José Martí was a Cuban revolutionary and fighter for independence who was also known worldwide as a poet and a journalist. Referred to by many as the “Apostle of the Cuban Revolution,” Marti was born in Havana in the middle of the 19th century. Martí’s skills were not merely limited to creative writing, as he was also a very well-respected philosopher, translator, professor, publisher, Freemason, and political theorist. 

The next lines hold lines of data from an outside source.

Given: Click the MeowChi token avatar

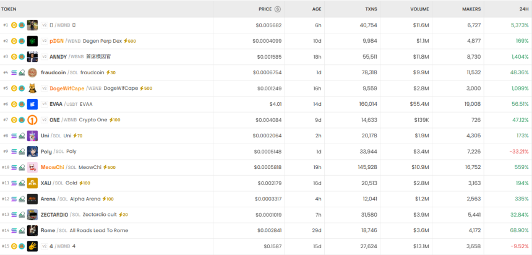Looking at the screenshot, I should [x=32, y=167].
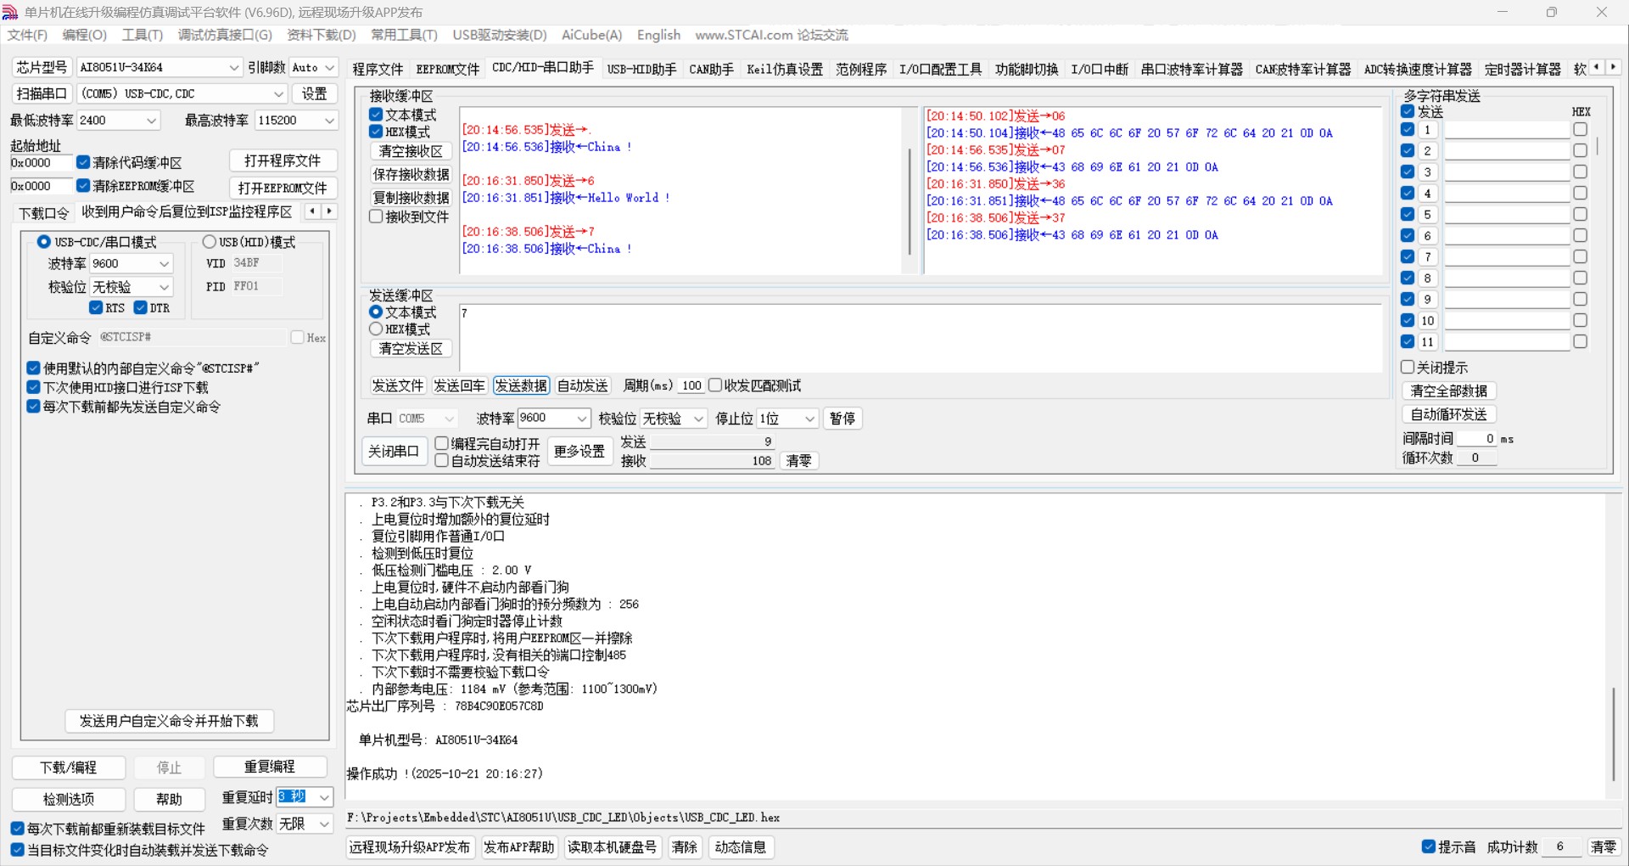1629x866 pixels.
Task: Minimize the application window
Action: (1502, 13)
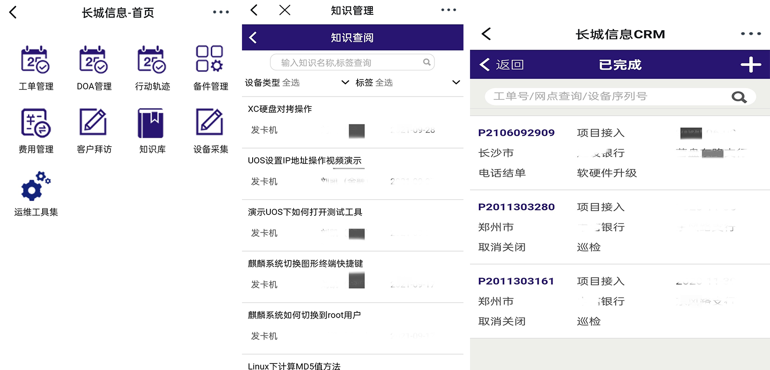Open the 行动轨迹 icon

(152, 60)

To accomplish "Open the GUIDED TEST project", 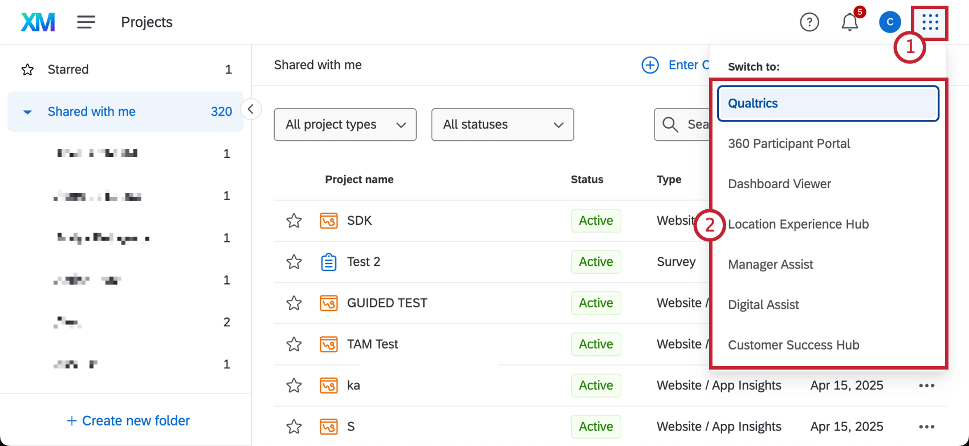I will tap(387, 303).
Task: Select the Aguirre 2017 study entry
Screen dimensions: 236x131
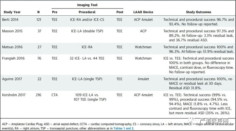Action: point(12,79)
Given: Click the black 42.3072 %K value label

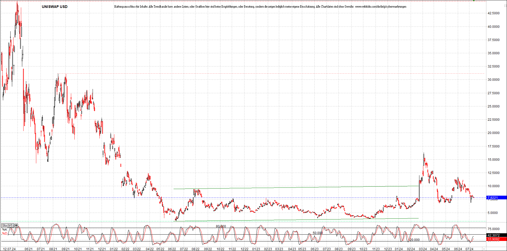Looking at the screenshot, I should (x=497, y=235).
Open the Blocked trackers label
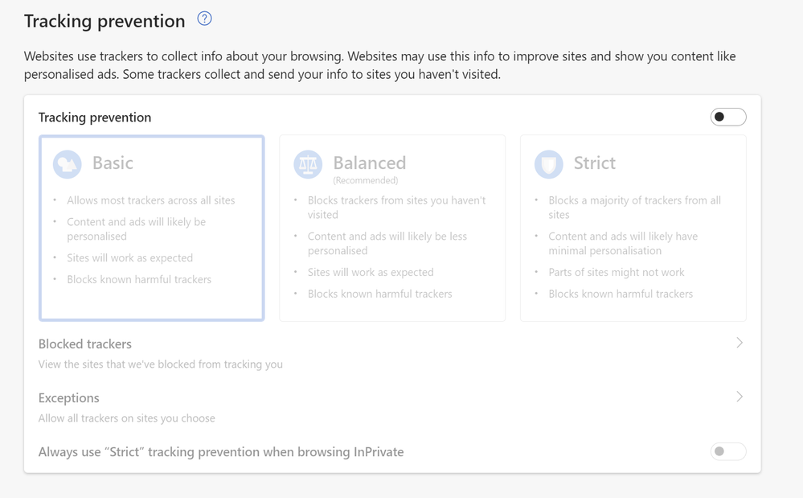Viewport: 803px width, 498px height. coord(85,344)
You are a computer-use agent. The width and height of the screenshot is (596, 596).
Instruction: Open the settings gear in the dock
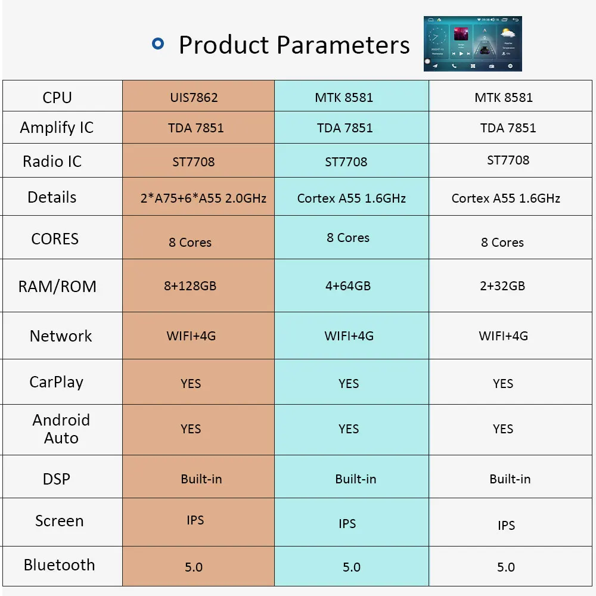pyautogui.click(x=510, y=66)
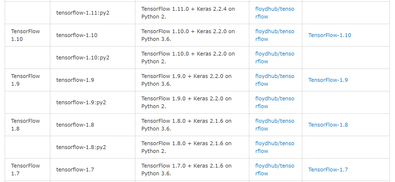Open the TensorFlow-1.9 release notes link
This screenshot has width=395, height=182.
pos(328,80)
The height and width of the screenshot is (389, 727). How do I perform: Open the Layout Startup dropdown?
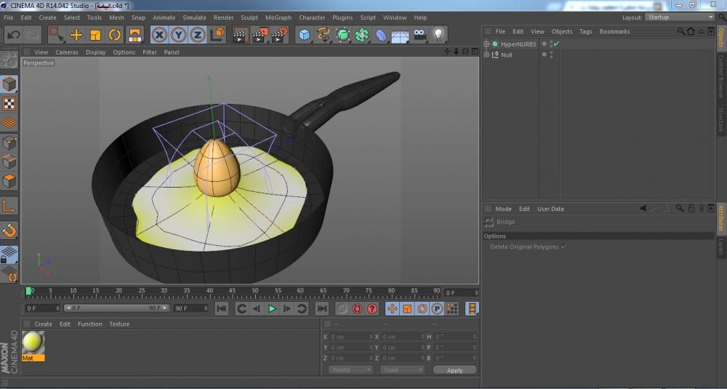(680, 17)

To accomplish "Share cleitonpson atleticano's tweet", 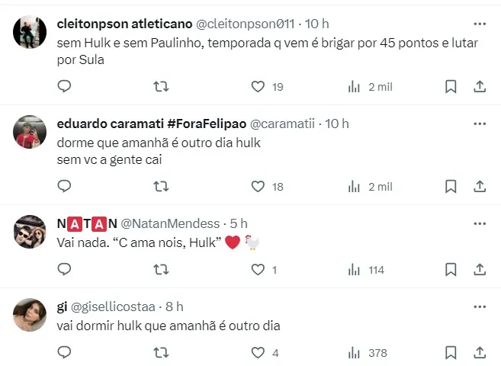I will pos(480,87).
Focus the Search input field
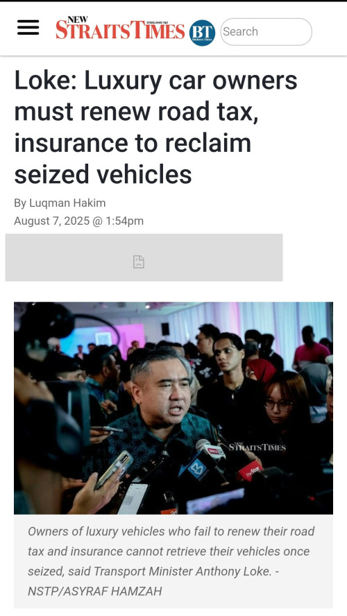Viewport: 347px width, 616px height. point(266,31)
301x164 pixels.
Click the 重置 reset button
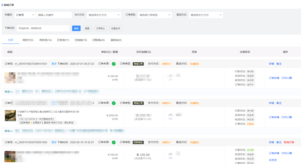pyautogui.click(x=87, y=28)
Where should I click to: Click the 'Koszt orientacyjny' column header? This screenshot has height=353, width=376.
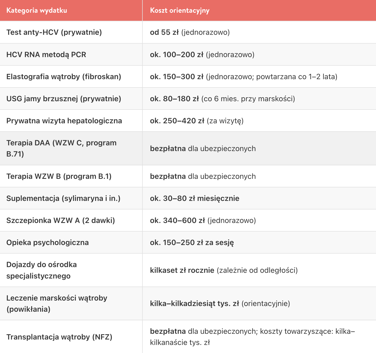[180, 10]
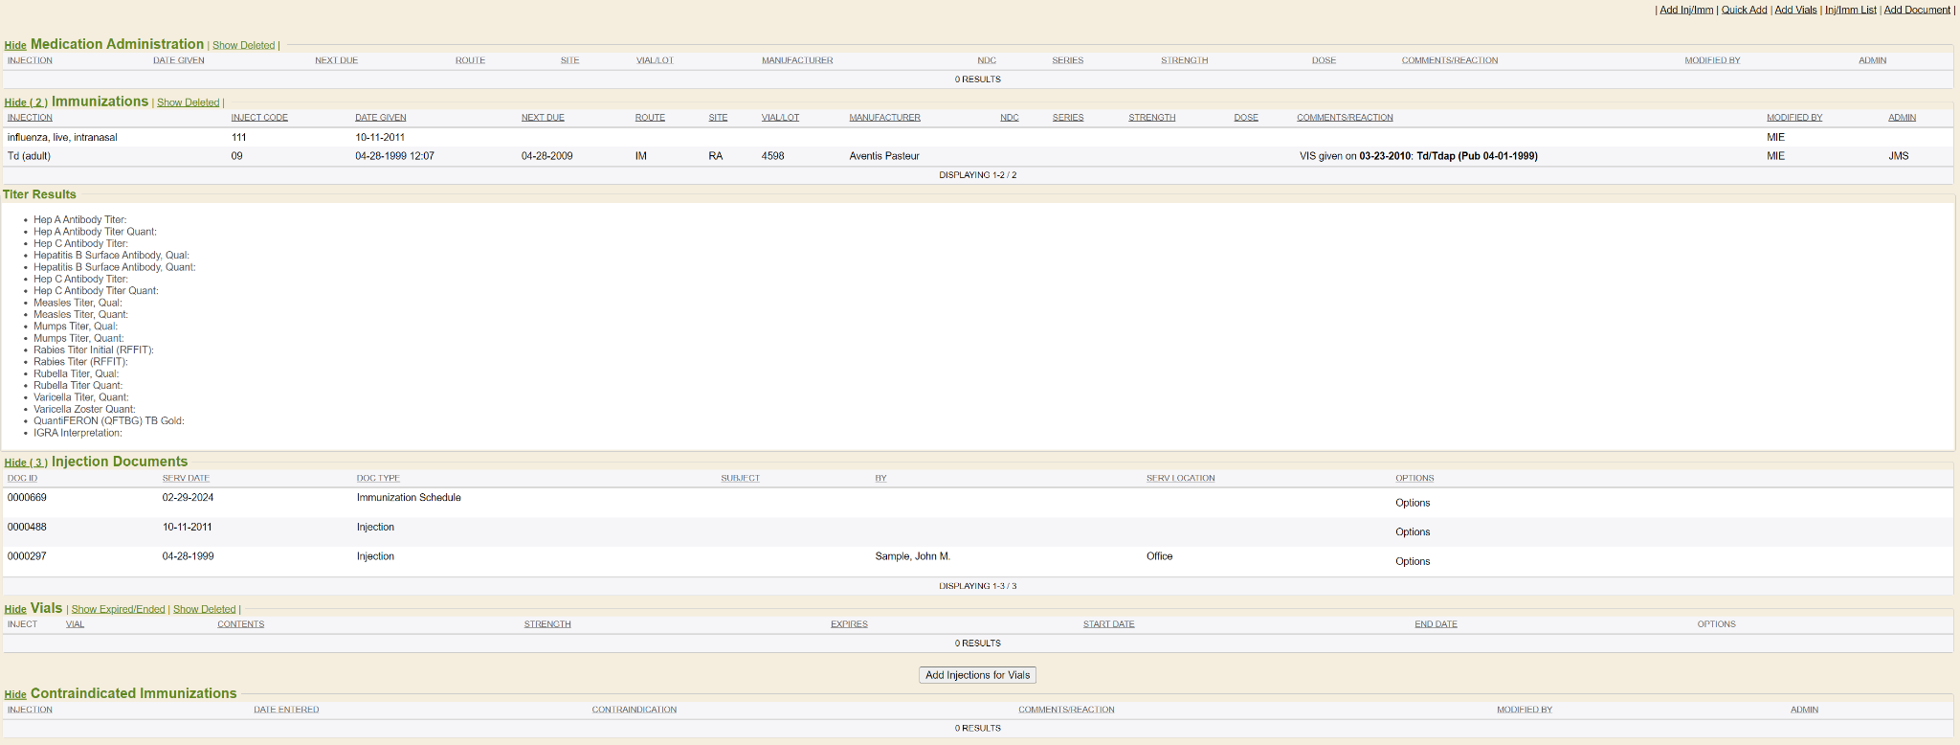Show deleted vials

coord(204,609)
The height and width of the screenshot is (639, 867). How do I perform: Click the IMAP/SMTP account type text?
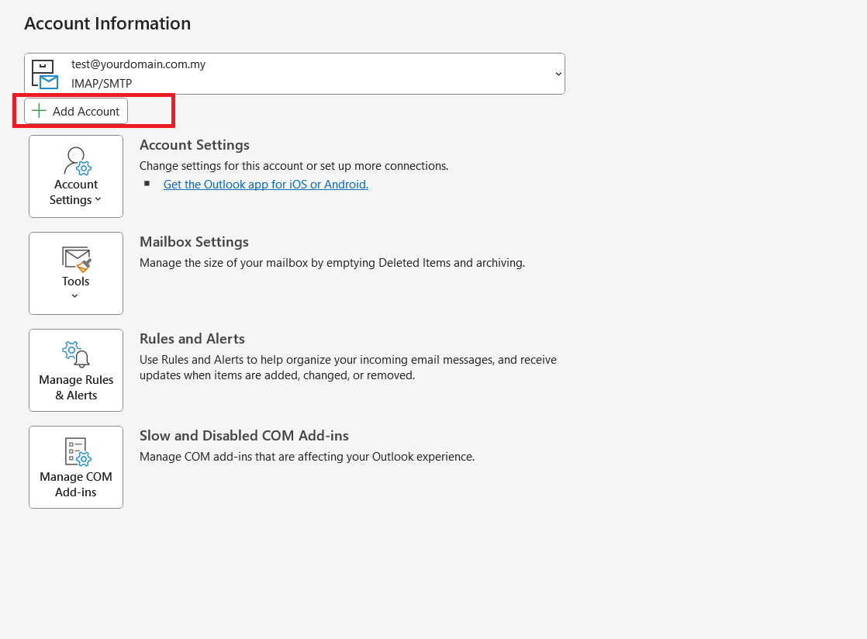click(101, 84)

Esther Allen is an essayist and translator of Spanish and French. An associate professor at Baruch College, City University of New York, she directed the work of the PEN/Heim Translation Fund from its founding in 2003 to 2010, and cofounded PEN World Voices: the New York Festival of International Literature (2004). A two-time recipient of the National Endowment for the Arts translation fellowships, she was a fellow at the Cullman Center for Scholars and Writers at the New York Public Library in 2009–2010. The French government has honored her as a Chevalier de l'ordre des arts et des lettres (2006). Visit her website at estherallen.com.

Roberto González Echevarría is the Sterling Professor of Hispanic and Comparative Literatures at Yale University. He was awarded the 2010 National Humanities Medal by President Obama and has received a Guggenheim Fellowship and a number of other grants for his work as a critic of Latin American literature and culture.